### Records provided
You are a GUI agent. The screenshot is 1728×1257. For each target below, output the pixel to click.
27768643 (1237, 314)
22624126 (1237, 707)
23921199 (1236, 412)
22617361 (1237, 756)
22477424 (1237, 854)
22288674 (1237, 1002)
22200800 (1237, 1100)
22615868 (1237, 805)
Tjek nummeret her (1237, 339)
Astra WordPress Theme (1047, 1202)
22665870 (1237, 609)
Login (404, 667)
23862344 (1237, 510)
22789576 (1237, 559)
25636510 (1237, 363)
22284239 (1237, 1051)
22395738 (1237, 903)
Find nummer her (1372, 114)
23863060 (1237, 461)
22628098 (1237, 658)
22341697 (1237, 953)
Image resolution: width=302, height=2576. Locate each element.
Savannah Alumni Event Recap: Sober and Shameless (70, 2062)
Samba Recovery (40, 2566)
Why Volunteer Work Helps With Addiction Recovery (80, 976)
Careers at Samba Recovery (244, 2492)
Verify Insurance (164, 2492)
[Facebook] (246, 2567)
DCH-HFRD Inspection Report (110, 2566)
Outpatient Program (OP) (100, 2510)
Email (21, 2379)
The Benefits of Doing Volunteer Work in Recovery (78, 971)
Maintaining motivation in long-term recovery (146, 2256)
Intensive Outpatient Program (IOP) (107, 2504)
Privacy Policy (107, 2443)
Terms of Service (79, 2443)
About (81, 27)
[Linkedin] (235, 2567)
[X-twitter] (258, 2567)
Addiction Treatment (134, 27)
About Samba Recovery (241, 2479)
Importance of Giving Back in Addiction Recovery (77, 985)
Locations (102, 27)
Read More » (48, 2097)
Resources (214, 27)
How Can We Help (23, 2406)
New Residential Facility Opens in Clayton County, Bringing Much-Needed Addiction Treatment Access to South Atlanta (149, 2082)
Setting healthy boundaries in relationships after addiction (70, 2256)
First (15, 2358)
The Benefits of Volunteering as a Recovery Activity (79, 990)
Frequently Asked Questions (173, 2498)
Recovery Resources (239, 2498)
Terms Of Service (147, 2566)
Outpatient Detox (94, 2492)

### Task directions
Every line in the listing that holds "Benefits" belongs in the answer.

### Answer section
The Benefits of Doing Volunteer Work in Recovery (78, 971)
The Benefits of Volunteering as a Recovery Activity (79, 990)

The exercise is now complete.